As part of the RFI, the Treasury Department has posed a series of questions geared toward a broad set of stakeholders in the financial services ecosystem (including consumer and small business advocates, nonprofits, academics, and others) to understand the benefits and risks of AI. These questions are use-case focused and seek to ferret out how AI could benefit or pose risks to stakeholders. In addition, the Treasury Department is seeking specific information on how financial institutions are protecting against “dark patterns” and predatory targeting, which could lead to bias and fair lending issues; mimicry of biometric data (e.g., a consumer’s voice), which could affect fraud detection and prevention tools such as multi-factor authentication; and unfair or deceptive acts or practices.

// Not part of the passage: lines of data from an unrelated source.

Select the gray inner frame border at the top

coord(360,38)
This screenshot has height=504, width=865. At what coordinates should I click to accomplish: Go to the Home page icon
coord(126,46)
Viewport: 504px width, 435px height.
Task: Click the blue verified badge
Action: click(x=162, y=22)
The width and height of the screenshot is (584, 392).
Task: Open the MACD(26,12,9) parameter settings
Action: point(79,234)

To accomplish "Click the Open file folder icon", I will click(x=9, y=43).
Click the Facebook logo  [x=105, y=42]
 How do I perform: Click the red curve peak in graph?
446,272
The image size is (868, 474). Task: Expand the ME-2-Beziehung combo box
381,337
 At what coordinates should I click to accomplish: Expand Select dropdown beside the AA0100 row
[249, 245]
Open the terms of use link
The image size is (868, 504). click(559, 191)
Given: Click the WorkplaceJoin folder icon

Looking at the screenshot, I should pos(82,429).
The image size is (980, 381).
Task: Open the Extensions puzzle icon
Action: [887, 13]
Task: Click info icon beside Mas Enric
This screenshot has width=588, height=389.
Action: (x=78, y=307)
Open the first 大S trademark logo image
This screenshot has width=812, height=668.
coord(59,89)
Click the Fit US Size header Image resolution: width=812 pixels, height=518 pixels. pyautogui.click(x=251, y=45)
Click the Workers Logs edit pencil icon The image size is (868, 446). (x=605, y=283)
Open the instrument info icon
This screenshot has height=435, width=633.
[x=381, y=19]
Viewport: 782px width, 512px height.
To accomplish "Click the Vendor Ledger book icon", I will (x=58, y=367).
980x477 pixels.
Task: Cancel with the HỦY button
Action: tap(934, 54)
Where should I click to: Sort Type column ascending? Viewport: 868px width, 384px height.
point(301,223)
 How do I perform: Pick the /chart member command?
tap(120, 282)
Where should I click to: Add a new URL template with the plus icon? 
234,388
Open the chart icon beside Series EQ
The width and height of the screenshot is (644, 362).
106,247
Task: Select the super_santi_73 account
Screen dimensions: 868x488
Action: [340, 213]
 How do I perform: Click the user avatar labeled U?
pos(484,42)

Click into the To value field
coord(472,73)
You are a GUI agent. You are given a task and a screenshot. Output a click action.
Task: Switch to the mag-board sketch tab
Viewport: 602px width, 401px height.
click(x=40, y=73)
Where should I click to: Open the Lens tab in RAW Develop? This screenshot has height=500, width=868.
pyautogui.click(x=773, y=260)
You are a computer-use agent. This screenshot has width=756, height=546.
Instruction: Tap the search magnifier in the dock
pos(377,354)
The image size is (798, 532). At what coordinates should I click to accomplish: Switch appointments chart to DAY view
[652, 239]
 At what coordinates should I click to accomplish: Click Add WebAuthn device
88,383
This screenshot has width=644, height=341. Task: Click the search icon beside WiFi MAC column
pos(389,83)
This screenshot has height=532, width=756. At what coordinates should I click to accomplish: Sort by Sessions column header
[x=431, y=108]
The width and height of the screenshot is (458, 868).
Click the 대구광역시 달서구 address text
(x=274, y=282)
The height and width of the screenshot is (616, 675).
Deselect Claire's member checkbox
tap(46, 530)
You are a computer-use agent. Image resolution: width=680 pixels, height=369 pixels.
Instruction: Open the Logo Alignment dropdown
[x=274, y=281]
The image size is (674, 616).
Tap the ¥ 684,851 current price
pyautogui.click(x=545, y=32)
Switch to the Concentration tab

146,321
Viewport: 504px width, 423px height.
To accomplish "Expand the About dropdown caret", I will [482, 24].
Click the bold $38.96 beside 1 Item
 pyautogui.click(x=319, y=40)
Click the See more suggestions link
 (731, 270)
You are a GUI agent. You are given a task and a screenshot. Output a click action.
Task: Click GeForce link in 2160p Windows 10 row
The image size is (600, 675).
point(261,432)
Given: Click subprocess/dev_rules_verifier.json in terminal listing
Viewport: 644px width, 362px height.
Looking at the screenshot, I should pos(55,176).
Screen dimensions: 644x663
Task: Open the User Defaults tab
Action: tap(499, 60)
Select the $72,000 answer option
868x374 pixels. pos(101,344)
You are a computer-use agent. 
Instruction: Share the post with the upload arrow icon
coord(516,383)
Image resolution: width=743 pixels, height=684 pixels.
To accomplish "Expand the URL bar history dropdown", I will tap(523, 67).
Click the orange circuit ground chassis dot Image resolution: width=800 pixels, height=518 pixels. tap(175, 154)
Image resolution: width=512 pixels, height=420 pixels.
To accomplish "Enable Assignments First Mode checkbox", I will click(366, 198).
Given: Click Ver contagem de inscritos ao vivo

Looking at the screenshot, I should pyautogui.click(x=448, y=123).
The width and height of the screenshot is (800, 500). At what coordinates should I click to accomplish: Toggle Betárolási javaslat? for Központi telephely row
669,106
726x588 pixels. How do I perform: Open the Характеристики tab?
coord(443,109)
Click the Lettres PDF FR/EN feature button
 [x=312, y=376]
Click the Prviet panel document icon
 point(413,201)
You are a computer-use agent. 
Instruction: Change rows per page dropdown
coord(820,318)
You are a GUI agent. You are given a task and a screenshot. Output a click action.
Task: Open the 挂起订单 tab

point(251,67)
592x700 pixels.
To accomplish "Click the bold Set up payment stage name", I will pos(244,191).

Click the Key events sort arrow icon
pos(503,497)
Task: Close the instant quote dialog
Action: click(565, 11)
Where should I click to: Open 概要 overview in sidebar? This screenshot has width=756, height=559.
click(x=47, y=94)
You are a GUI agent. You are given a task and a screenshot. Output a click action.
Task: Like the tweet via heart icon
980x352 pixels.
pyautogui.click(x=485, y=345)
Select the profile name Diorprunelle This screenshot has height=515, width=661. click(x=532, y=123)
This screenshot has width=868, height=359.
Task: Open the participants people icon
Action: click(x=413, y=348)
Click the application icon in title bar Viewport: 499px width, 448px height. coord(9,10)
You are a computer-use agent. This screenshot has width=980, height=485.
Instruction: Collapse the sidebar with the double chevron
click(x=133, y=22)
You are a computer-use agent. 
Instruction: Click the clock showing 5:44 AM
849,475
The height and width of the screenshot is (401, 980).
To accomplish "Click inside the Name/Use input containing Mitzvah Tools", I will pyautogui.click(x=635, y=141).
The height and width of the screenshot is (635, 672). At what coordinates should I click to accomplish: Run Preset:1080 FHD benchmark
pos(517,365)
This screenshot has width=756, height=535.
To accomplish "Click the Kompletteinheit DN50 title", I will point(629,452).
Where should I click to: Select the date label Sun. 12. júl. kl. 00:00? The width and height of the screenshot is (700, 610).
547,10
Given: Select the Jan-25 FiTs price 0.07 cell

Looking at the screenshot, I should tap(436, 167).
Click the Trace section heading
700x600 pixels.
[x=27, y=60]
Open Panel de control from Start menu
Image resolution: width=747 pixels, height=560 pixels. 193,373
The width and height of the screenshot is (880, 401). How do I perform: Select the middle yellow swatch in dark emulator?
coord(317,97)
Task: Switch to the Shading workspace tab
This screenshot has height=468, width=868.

The Treasury Department also asks about the privacy impact of AI, noting that AI can enable a firm’s ability to infer attributes and behavior about an individual that could “undermine privacy (including the privacy of others) and dilute the power of existing ‘opt-out’ privacy protections.”

The Treasury Department’s RFI is one of several requests for information on AI. Various other federal agencies are seeking or have sought information on AI, including the Office of the Comptroller of the Currency, the Federal Reserve Board, the Federal Deposit Insurance Corporation, the Consumer Financial Protection Bureau, and the National Credit Union Administration, which issued an interagency RFI in 2021 on financial institutions’ use of AI. This most recent RFI is a reminder that this is a hot topic for regulators, and the heat does not appear to be dissipating any time soon.